___ DATA PROVIDED ___
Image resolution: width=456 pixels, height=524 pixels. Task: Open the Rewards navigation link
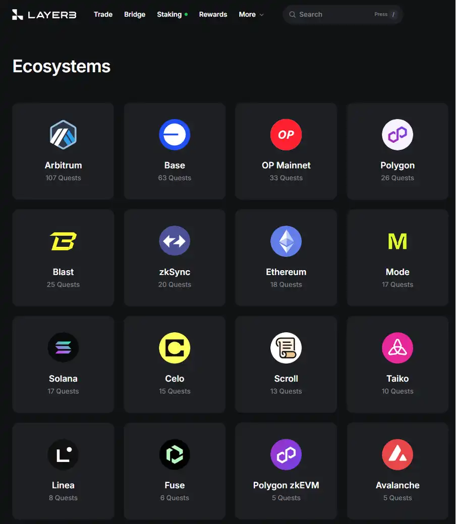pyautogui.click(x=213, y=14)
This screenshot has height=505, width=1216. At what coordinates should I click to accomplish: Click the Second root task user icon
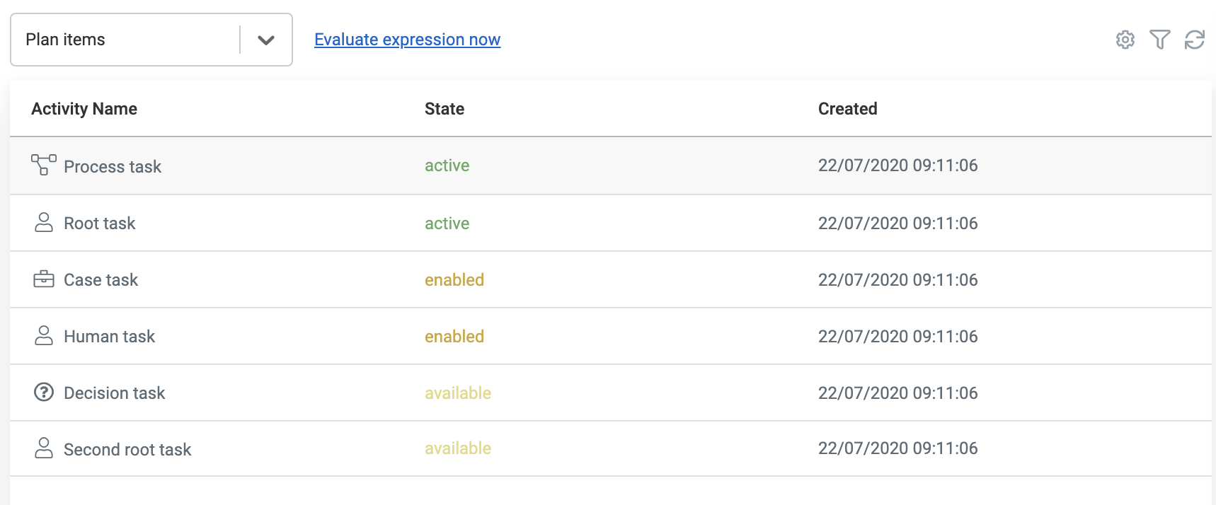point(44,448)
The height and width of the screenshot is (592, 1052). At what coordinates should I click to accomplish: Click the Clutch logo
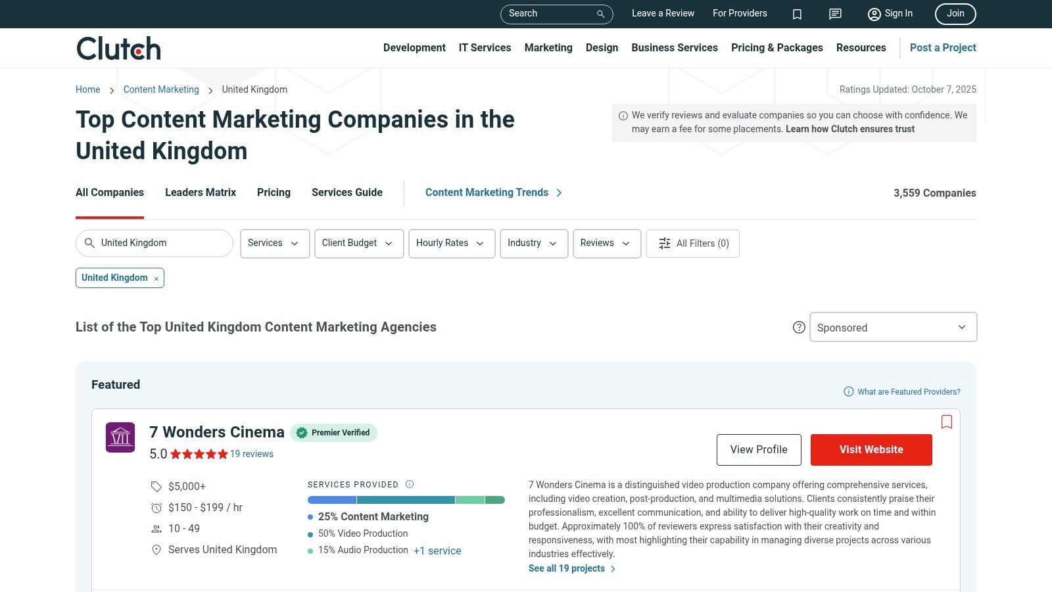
___
___ DATA PROVIDED ___
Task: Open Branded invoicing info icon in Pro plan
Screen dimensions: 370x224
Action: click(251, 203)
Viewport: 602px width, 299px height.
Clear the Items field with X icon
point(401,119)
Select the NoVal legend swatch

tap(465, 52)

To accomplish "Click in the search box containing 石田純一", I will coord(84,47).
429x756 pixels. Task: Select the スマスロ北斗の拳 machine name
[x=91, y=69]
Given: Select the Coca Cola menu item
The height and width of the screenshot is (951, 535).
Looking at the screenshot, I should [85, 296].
___
## PROBLEM TO SOLVE
Would you copy the lines above exactly, starting with the one that has "This screenshot has" and ending with the one that has "The height and width of the screenshot is (592, 1052).", both included, without the pictures?

## EXERCISE RESPONSE
This screenshot has height=505, width=1216. At what coordinates should I click to accomplish: Click the Second root task user icon
point(44,448)
The height and width of the screenshot is (592, 1052). At what coordinates should I click to accomplish: Click the Clutch logo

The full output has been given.